Collected data:
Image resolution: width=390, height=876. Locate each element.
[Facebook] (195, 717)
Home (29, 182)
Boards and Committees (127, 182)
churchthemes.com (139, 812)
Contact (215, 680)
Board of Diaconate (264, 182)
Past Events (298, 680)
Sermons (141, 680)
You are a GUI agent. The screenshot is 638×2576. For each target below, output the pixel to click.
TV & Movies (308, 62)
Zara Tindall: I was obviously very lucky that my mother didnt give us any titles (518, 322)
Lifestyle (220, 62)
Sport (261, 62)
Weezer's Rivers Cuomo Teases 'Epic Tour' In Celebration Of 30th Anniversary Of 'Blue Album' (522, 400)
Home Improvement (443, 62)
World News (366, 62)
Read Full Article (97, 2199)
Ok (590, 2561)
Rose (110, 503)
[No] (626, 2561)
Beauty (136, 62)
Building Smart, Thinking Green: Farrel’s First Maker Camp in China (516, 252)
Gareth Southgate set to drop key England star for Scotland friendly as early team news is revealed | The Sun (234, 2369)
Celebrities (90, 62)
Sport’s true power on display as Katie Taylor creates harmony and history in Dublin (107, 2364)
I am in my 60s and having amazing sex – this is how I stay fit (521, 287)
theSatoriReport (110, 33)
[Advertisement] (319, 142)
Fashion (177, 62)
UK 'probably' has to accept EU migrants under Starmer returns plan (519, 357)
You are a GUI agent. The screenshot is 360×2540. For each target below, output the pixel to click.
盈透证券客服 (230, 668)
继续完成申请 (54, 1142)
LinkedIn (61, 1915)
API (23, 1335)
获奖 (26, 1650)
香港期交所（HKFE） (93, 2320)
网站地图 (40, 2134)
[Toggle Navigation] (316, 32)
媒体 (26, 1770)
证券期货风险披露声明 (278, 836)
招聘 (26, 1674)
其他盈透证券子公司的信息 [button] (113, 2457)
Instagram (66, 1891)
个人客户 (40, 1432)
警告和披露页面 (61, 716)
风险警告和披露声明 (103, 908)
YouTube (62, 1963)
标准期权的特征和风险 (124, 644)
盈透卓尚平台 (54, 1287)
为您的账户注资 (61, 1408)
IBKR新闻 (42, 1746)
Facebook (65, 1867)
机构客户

Task item> Each line from the one that contains "继续完成申请 (54, 1142)" to the end of the data should be set down exactly, both ends included.

Result of this task>
继续完成申请 (54, 1142)
LinkedIn (61, 1915)
API (23, 1335)
获奖 (26, 1650)
香港期交所（HKFE） (93, 2320)
网站地图 (40, 2134)
[Toggle Navigation] (316, 32)
媒体 (26, 1770)
证券期货风险披露声明 (278, 836)
招聘 (26, 1674)
其他盈透证券子公司的信息 [button] (113, 2457)
Instagram (66, 1891)
个人客户 (40, 1432)
警告和披露页面 (61, 716)
风险警告和披露声明 (103, 908)
YouTube (62, 1963)
标准期权的特征和风险 (124, 644)
盈透卓尚平台 (54, 1287)
为您的账户注资 (61, 1408)
IBKR新闻 (42, 1746)
Facebook (65, 1867)
机构客户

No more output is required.